Visual rhetoric
Visual rhetoric is the fairly recent development of a theoretical framework describing how visual images communicate, as opposed to aural, verbal, or other messages. Visual rhetoric generally falls under a group of terms, which all encompass visual literacy.[1] Purdue OWL defines visual literacy as one's ability to "read" an image.[1] In other words, it is one's ability to understand what an image is attempting to communicate.[1] This includes understanding creative choices made with the image such as coloring, shading, and object placement.[1] This type of awareness comes from an understanding how images communicate meaning, also known as visual rhetoric.[2] The study of visual rhetoric is different from that of visual or graphic design, in that it emphasizes images as sensory expressions of cultural meaning, as opposed to purely aesthetic consideration.[3] Visual rhetoric has been approached from a variety of academic fields of study such as art history, linguistics, semiotics, cultural studies, business and technical communication, speech communication, and classical rhetoric.

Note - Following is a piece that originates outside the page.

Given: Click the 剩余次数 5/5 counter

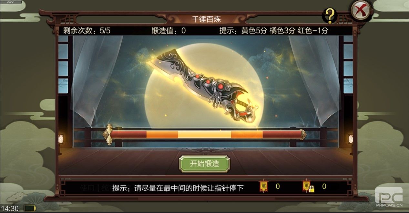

As a result, it can be difficult to discern the exact relationship between different parts of the field of visual rhetoric.[4] Some examples of artifacts analyzed by visual rhetoricians are charts, paintings, sculpture, videogames, diagrams, web pages, advertisements, movies, architecture, newspapers, or photographs. Visual rhetoric seeks to develop rhetorical theory in a way that is more comprehensive and inclusive with regard to images and their interpretations.[5] Visual images and material objects have become more relevant in light of recent technological developments for understanding general communicative means.[5] Visual rhetoric is a conscious, communicative decision; the colors, form, medium, and size is chosen on purpose.[6] However, a person may come in contact with a sign, but if they have no relation to the sign, its message is arbitrary. Therefore, in order for artifacts or products to be conceptualized as visual rhetoric, they must have three characteristics: they must be symbolic, involve human intervention, and be presented to an audience for the purpose of communicating.[7]
History
The exact history of the field of visual rhetoric is difficult to trace, as it could be argued that "visual rhetoric" has been studied and practiced as long as images have. The term emerged largely as a mechanism to set aside a certain area of study and to focus attention on the specific rhetorical traits of visual mediums.[4] In the history of rhetoric, study has been geared toward linguistics.[5] Visual symbols were deemed trivial and subservient, thus were largely ignored. As a result rhetorical theory has been created with a significant exclusion of visual rhetoric.[5] As visual rhetoric is studied, it catalyzes a series of challenges against linguistic rhetoric altogether. Linguistic rhetoric alone creates many boundaries, and the holistic picture emerges with the introduction of visual elements.[5] According to Sonja Foss, scholars of visual rhetoric analyze photographs, drawings, paintings, graphs and tables, interior design and architecture, sculpture, Internet images, and film.[5] From a rhetorical perspective, the focus is on the contextual response rather than the aesthetic response.[5] An aesthetic response is a viewer's direct perception with the sensory aspects of the visual, whereas with a rhetorical response, meaning is given to the visual.[5] Suddenly, every part of the artifact has significance in the message being conveyed; each line, each shading, each person has a purpose.[6]
Areas of Focus
Sonja Foss states that while studying visual objects, rhetorical scholars tend to have three areas of study: nature, function, or evaluation.[5] Nature encompasses the literal components of the artifact.[5] This is a primary focus of visual rhetoric because to understand the function of an image, it is necessary to understand the substantive and stylistic nature of the artifact itself.[5] For Foss, function holds a somewhat literal definition—it represents the function (or perhaps purpose) an image serves for an audience.[8] The emotion an image aims to evoke is its function.[5] The evaluation of an artifact determines if the image serves its function3. For example, if the nature of an image is dark and edgy, and the function of the image is to instill fear in the audience, the evaluation would determine whether the audience was scared.[5]
Semiotics
As shown in the works of the Groupe µ,[9] visual rhetoric is closely related to the study of semiotics. Semiotic theory seeks to describe the rhetorical significance of sign-making. Visual rhetoric is a broader study, covering all the visual ways humans try to communicate, outside academic policing.[3]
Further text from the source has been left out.